The same whisper that had sent Hannah into the open ocean now urged her closer to Sam. He was a handsome Honu, his face gentle, his broad shell gleaming brown. “Did you have a dream, too?” Hannah asked him.
“Ah,” Sam said. “It’s your first return.”
“My first return?” Hannah was puzzled.
“To Mokupapapa. Where the silver monk seals swim and the coral grows wide as a ray.”
“Yes!” exclaimed Hannah. “That’s the place of my dream.”
“You’re headed in the right direction,” Sam told her.
“I know,” said Hannah. But she was glad to hear it all the same. “Mokupapapa. What a beautiful name.”
Sam cocked his head in a silent invitation, and Hannah happily joined her journey to his. They swam together for many days. Though Sam rarely spoke, he looked out for Hannah. “Dolphins,” he’d say, and steer her clear of the speeding pod. “Pa`imalau,” he’d say, and point his chin toward the surface, where a glamorous man-of-war draped its long tentacles like a poison curtain across her path. He shrugged off Hannah’s thanks: “Don’t worry about it. You’d do the same for me.” And he was right, she would.

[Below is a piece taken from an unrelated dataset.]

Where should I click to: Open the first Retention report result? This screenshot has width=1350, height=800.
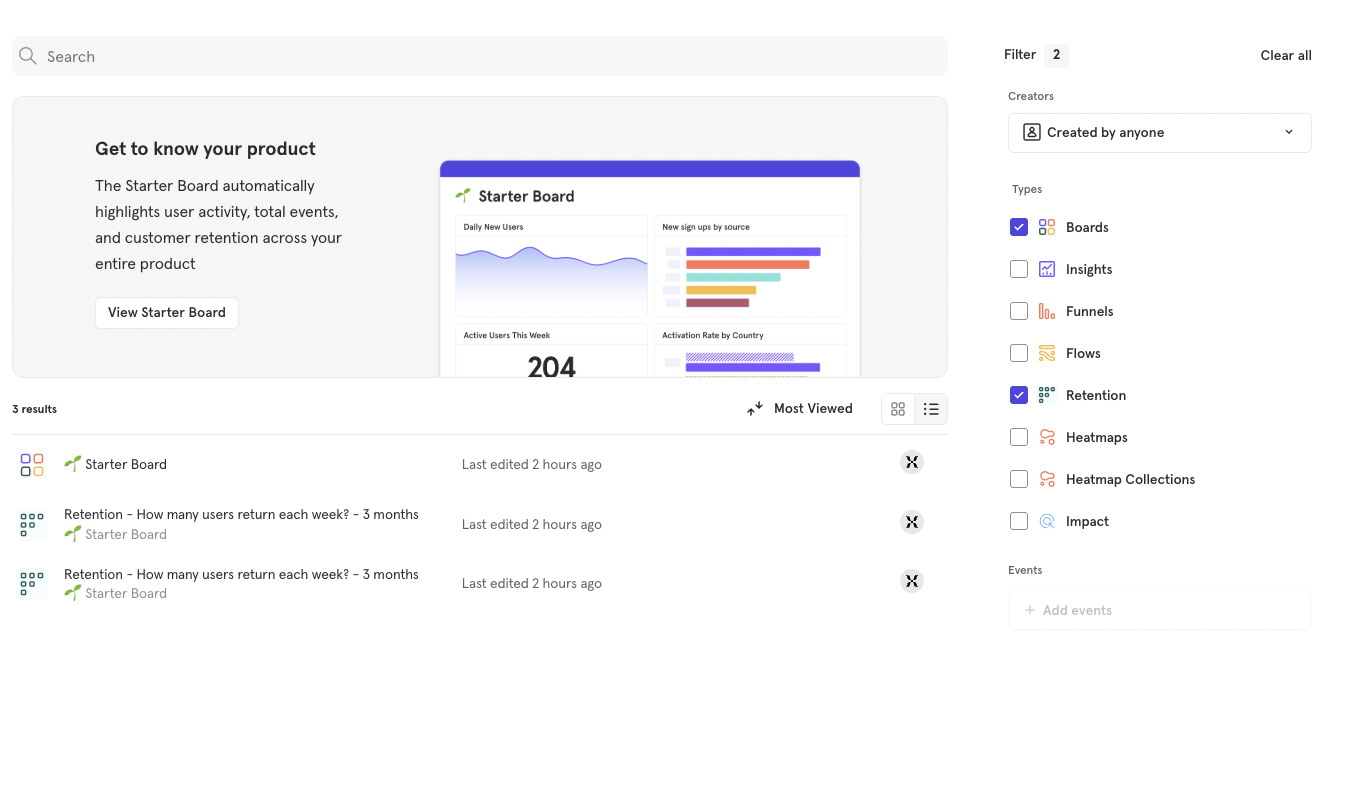(241, 514)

Hannah had been amazed to find Sam in the middle of the open ocean, but every day more turtles appeared. Their deep memory of Mokupapapa pulled them like a magnet through the water—they swam and swam without tiring. On the very day that Hannah had begun to wonder whether they would ever reach their destination, Sam motioned with a flipper toward a shadow in the distance. “Nearly there,” he said.

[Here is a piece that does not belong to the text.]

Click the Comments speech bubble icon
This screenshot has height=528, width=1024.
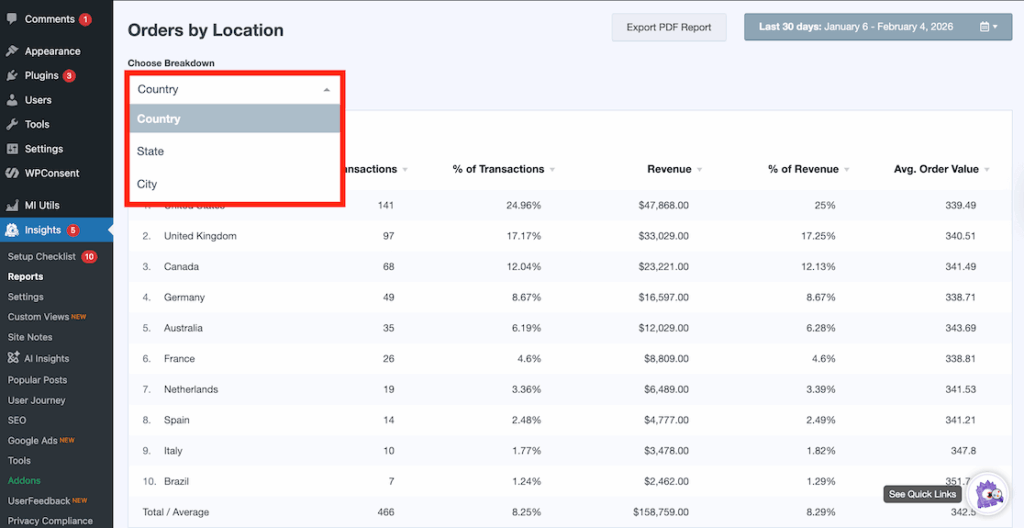(x=12, y=19)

Hannah awakened from her swimming trance and noticed that the ocean floor was quickly rising to meet them. After miles of blue, a rainbow of corals sprouted before her eyes, alive with fish and urchins and eels. There was the strange flat coral she’d seen in her dream! And there was the silver seal with its smiling round face!

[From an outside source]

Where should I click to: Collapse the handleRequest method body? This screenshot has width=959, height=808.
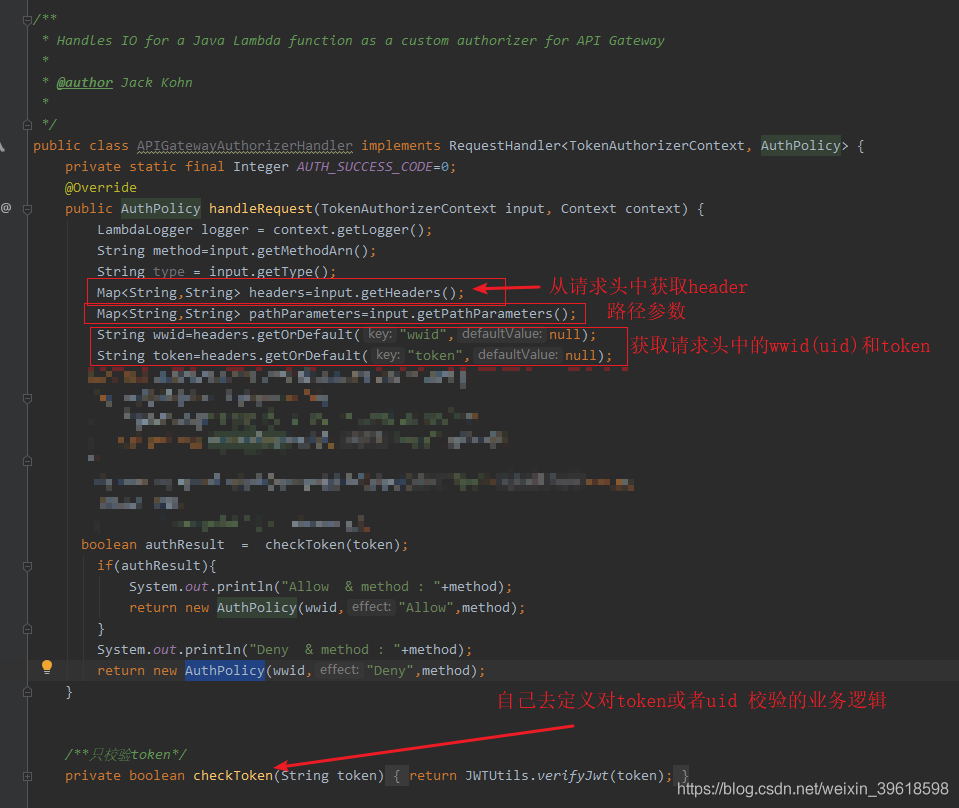click(27, 208)
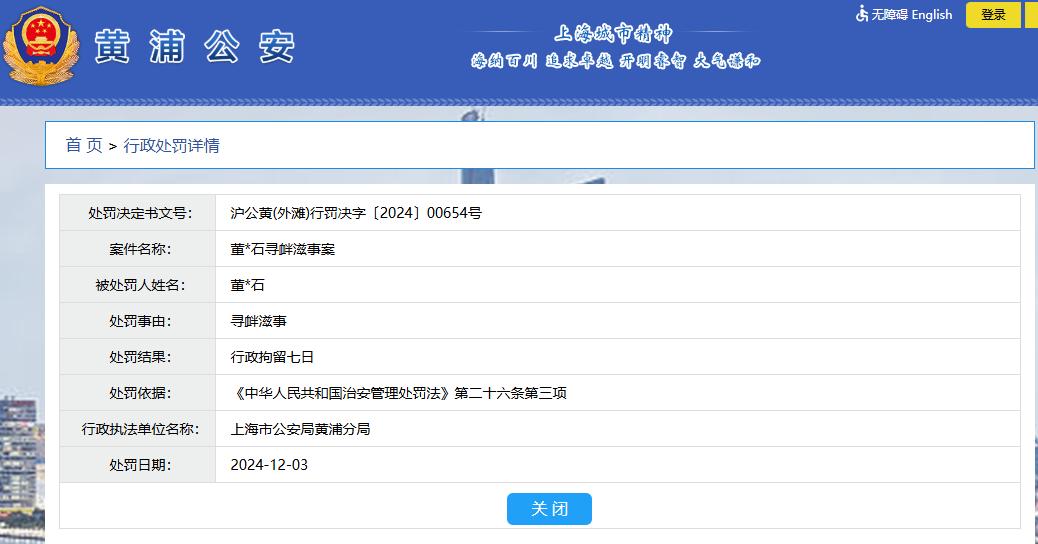Click the 黄浦公安 site title
Viewport: 1038px width, 544px height.
[194, 47]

In Hannah’s dream, she’d been alone, but here the Honu crowded around her. That would have been fine if they had behaved with their usual courtesy, but some were downright rude. The closer Hannah and Sam got to where the reef broke the skin of the water, the more frequently a strange male tried to swim between them. “Back off,” Sam would say.
They'd ignore him and slide in close to Hannah. “Come fly with me” was about the nicest thing she heard from any of them.
“You can do better, baby,” said one, but she didn’t think so.
Another told her, “You gotta be cracked, knocking shells with this guy.”
Hannah gave him a hard nip, surprising herself.
“Ow, hey!” he cried. “You don’t gotta be like that.”
“Get a life, leatherback,” Hannah replied. She saw Sam smiling. “Go chew barnacles for all I care.”
“Whatevs,” said the tactless turtle before he swam off. “You two deserve each other.”
“Yeah, maybe we do,” said Sam. Hannah smiled back at him.